Historic tribe of Western Asia

Map of Achaemenid Empire showing Hyrcania and Lydia.

The Hyrcani or Hyrcanians were an ancient Iranian people who inhabited the region of Hyrcania, which included the southern coastline of the Caspian Sea and the Hermos River valley in Lydia.

==History==
Curtius, Plutarch, Isidore of Charax and Strabo all refer to the inhabitants of Hyrcania on the southern coast of the Caspian Sea as Hyracani. They were one of the peoples encountered by Alexander the Great on his journey, and they sent a delegation to Antoninus Pius.

Jerome and Cicero both comment on their funerary practice, leading to the identification of their religion as Zoroastrian. A reading of Pliny indicates they may have been nomadic.

The Hyracani were also known from the Hermos River valley, of Lydia during the Hellenistic, and Roman Empires.
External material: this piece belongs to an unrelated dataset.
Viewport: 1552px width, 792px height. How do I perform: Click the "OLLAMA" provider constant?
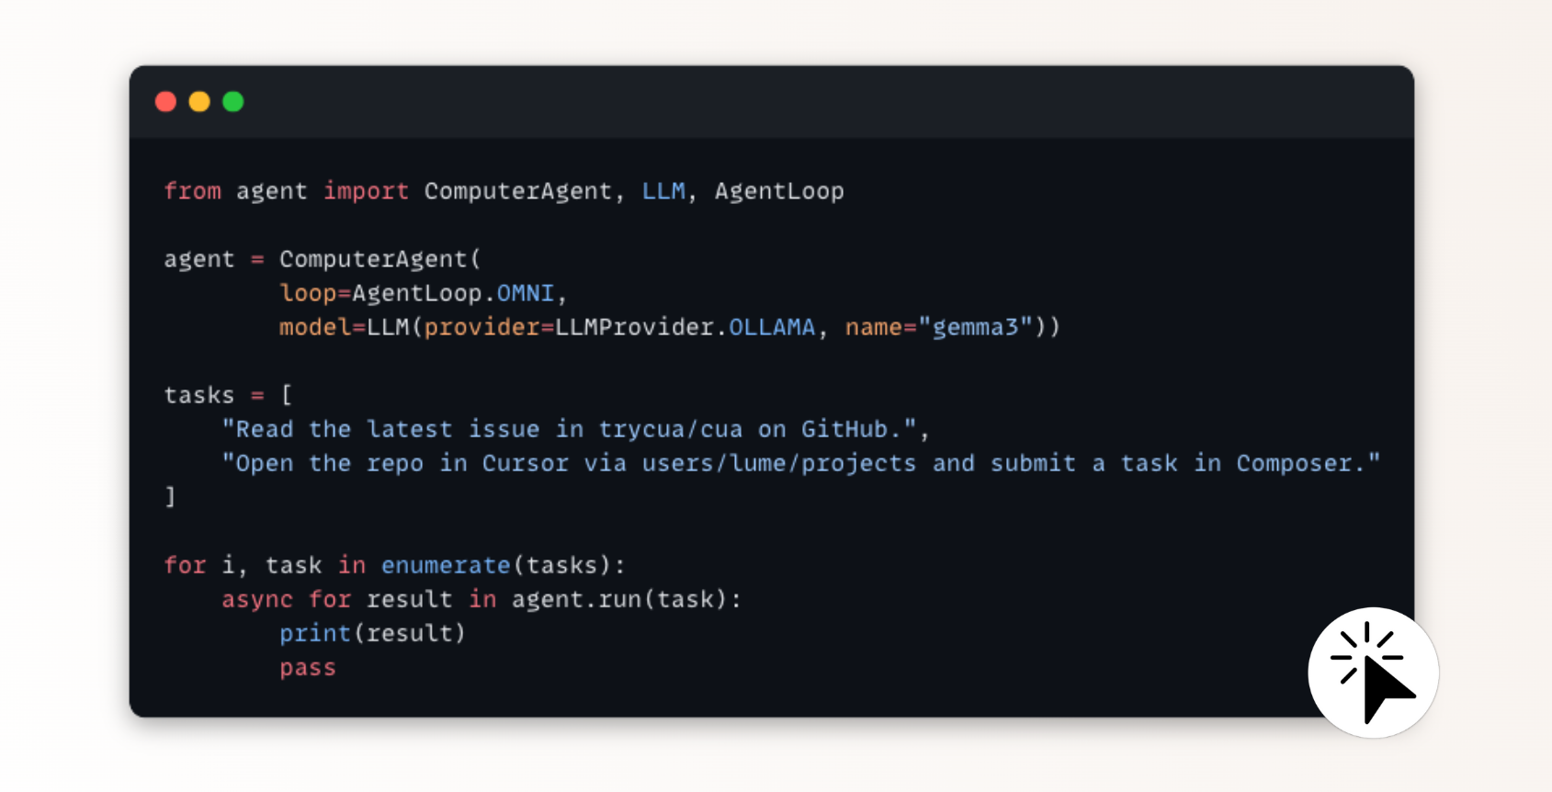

They were often mentioned as one of two tribes, living adjacent to their neighbors the Mosteni. Both tribes are often referred by ancient authors together, but as distinct peoples. Unlike the Hyrcani, the Mosteni were indigenous to Lydia.

The Hyracani had been forcibly settled on the Pidasus river, a tributary of the Hermos River, by Cyrus the Great. Strabo tells us that Cyrus had wanted the Hyracani as a military coloni near the troublesome Ionia. The Caspian, Hyrcani were fearsome warriors, with Aelian (3rd century) telling us they would be accompanied into battle with their hounds.

Pliny and Tacitus tell us that a Macedonian colony was later settled among the Hyrcani. This may explain in part the greater degree of Hellenization in Hyrcani than their neighbors.

The Hyracani appear to have been a rural people, building no cities. Their neighbours the Mostini were to the north and the Mosteni coins indicate they had retained their own culture into the Hellenistic age while the Hyracani were more Hellenised.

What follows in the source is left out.